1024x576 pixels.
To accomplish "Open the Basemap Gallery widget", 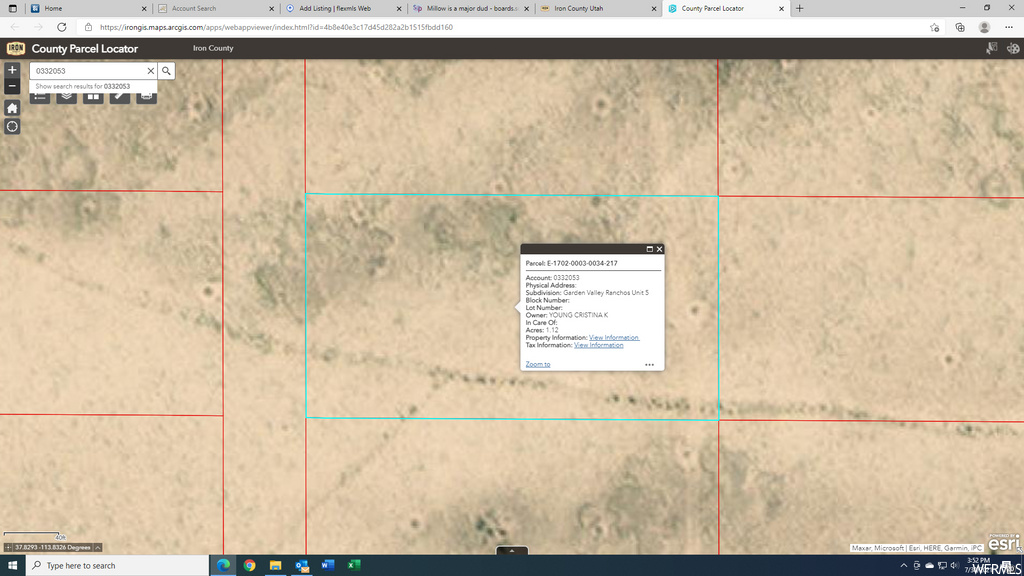I will pyautogui.click(x=93, y=97).
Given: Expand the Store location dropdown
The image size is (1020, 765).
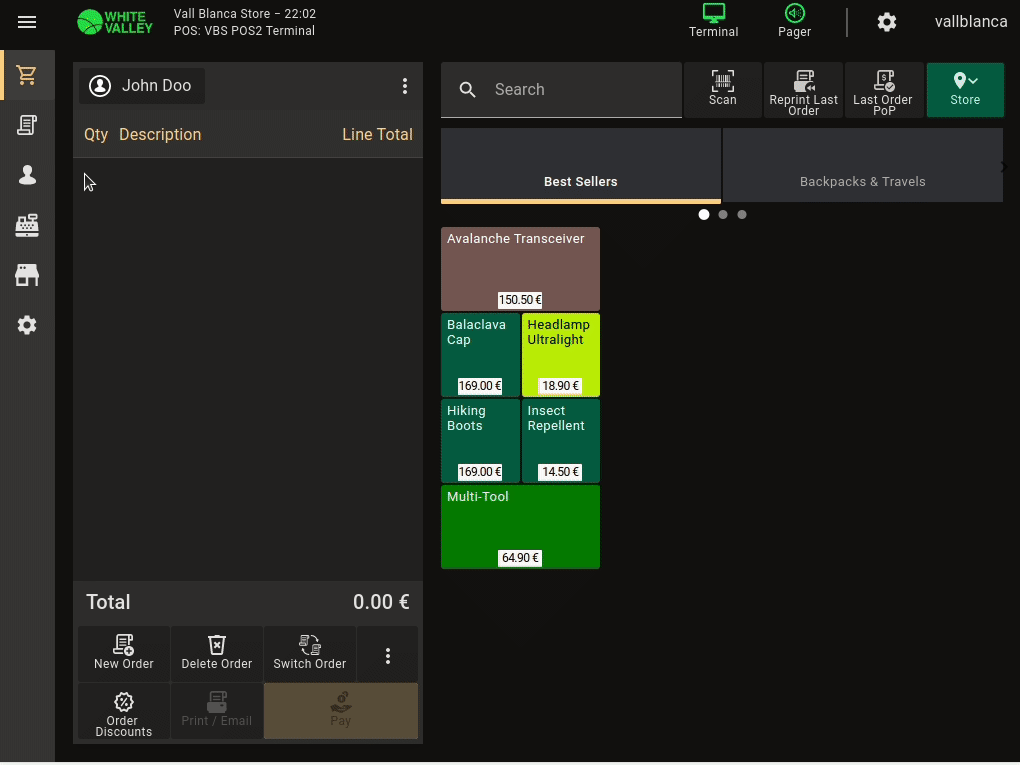Looking at the screenshot, I should [x=965, y=89].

======

● TASK DIRECTIONS
Once the line containing "Given: Expand the Store location dropdown" is found, write out exactly that line and each line after it through the end of the entries, omitting pictures.

● COMPLETED EXERCISE
Given: Expand the Store location dropdown
The image size is (1020, 765).
Looking at the screenshot, I should [x=965, y=89].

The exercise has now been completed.